The New Era was an official magazine of the Church of Jesus Christ of Latter-day Saints (LDS Church) from 1971 to 2020. First published in January 1971 along with the Ensign and the Friend, the New Eras intended audience was the church's youth. The magazine replaced the similarly themed The Improvement Era, a periodical published from 1897 to 1970.

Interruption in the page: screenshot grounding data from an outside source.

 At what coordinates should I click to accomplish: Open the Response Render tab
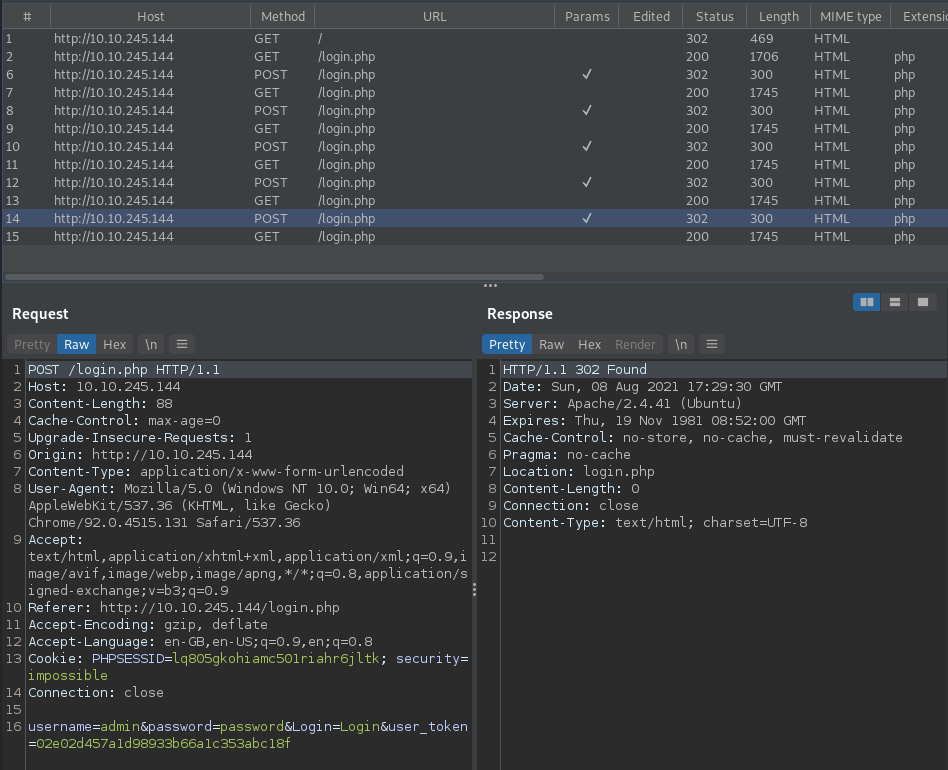[x=635, y=344]
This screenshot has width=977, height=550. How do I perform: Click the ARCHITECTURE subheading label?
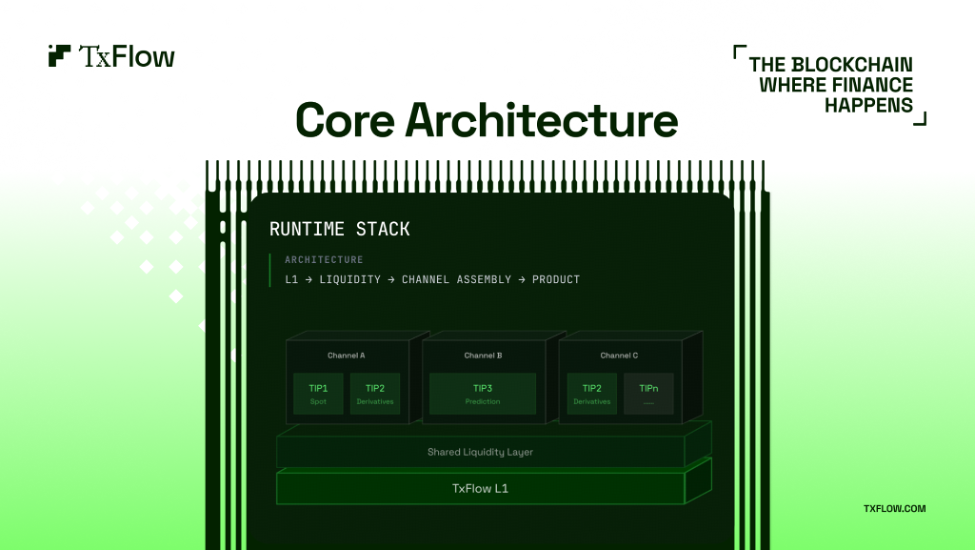pos(324,260)

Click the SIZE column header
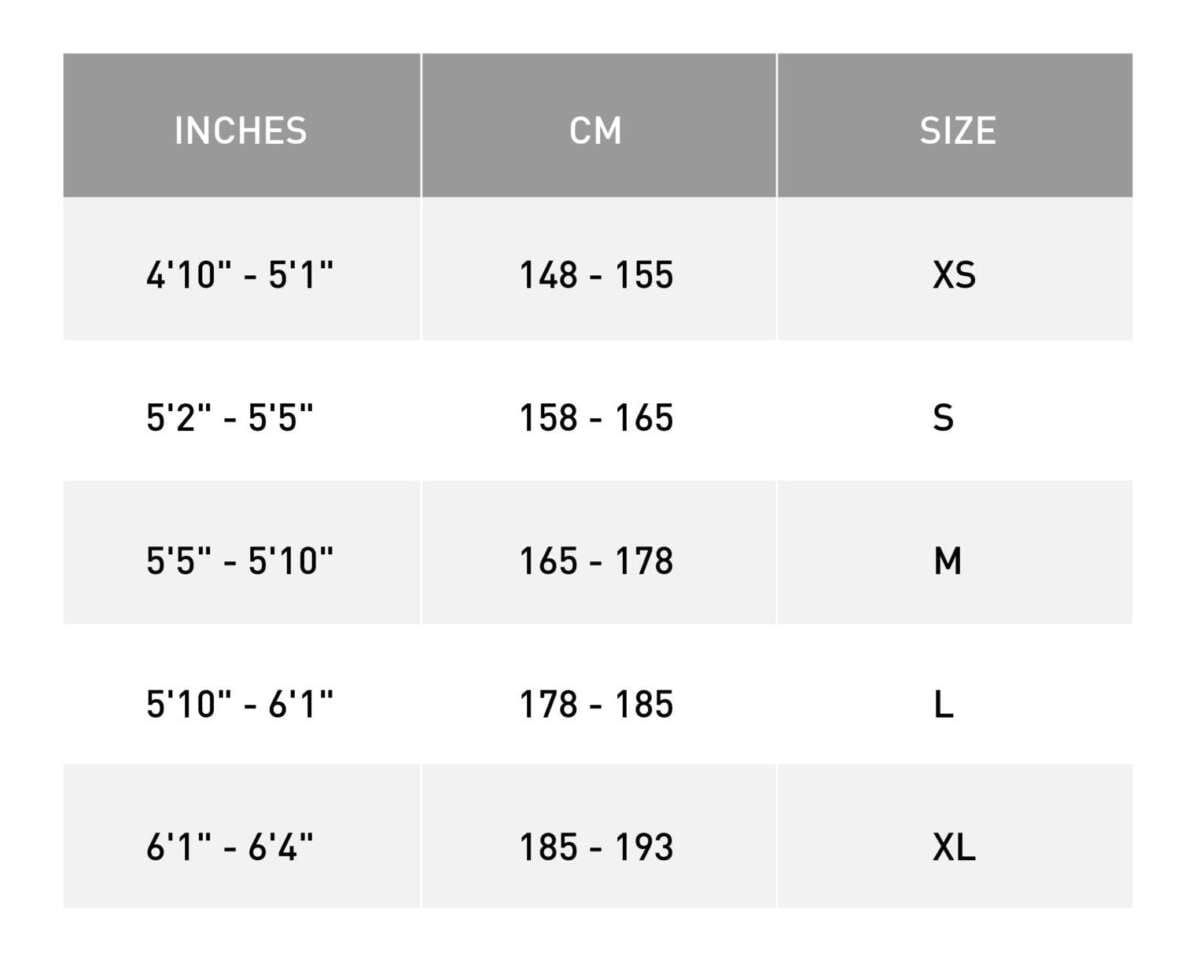pos(957,130)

In its first issue, the editor of the New Era explained the rationale for its creation, stating:
By direction of the First Presidency, the New Era is the publication arm of the Church to the unmarried persons of the kingdom—those from twelve up to marriage. It will reflect those qualities that have given rise to the Lord's confidence in youth: sincerity, authenticity, intellectual stimulation, and inspiration.

== Regular features ==
The New Era regularly included articles written by general authorities of the LDS Church on gospel topics, as well as articles contributed by other church members on topics such as preparing for marriage, media and entertainment, and the family. Poems, artwork, tips for coping with life's challenges, and true stories of inspiration, are also commonplace. Other regular features included questions and answers (a question for the youth (e.g., "How can I know I've truly been forgiven after I've repented?") and readers' responses), and the New Era poster (or MormonAd).

==Replacement==
In August 2020, the LDS Church announced that the New Era would cease publication in at the end of 2020 and would be replaced by a new magazine named For the Strength of Youth. The final issue was dated December 2020.

==Editors==

- Doyle L. Green (1971–75)
- Dean L. Larsen (1977–78)
- James E. Faust (1979)
- M. Russell Ballard (1980–84)
- Carlos E. Asay (1985–86)
- Hugh W. Pinnock (1987–89)
- Rex D. Pinegar (1990–94)
- Joe J. Christensen (1994–95)
- Jack H. Goaslind (1996–98)
- Marlin K. Jensen (1999–2000)
- Dennis B. Neuenschwander (2001–04)
- Jay E. Jensen (2005–08)
- Spencer J. Condie (2008–10)
- Paul B. Pieper (2010–12)
- Craig A. Cardon (2012–15)
- Joseph W. Sitati (2015–17)
- Hugo E. Martinez (2017–18)
- Randy D. Funk (2018–22)
- Randall K. Bennett (2022–present)

==See also==

- Liahona (magazine)
- List of Latter Day Saint periodicals
- Young Men (organization)
- Young Women (organization)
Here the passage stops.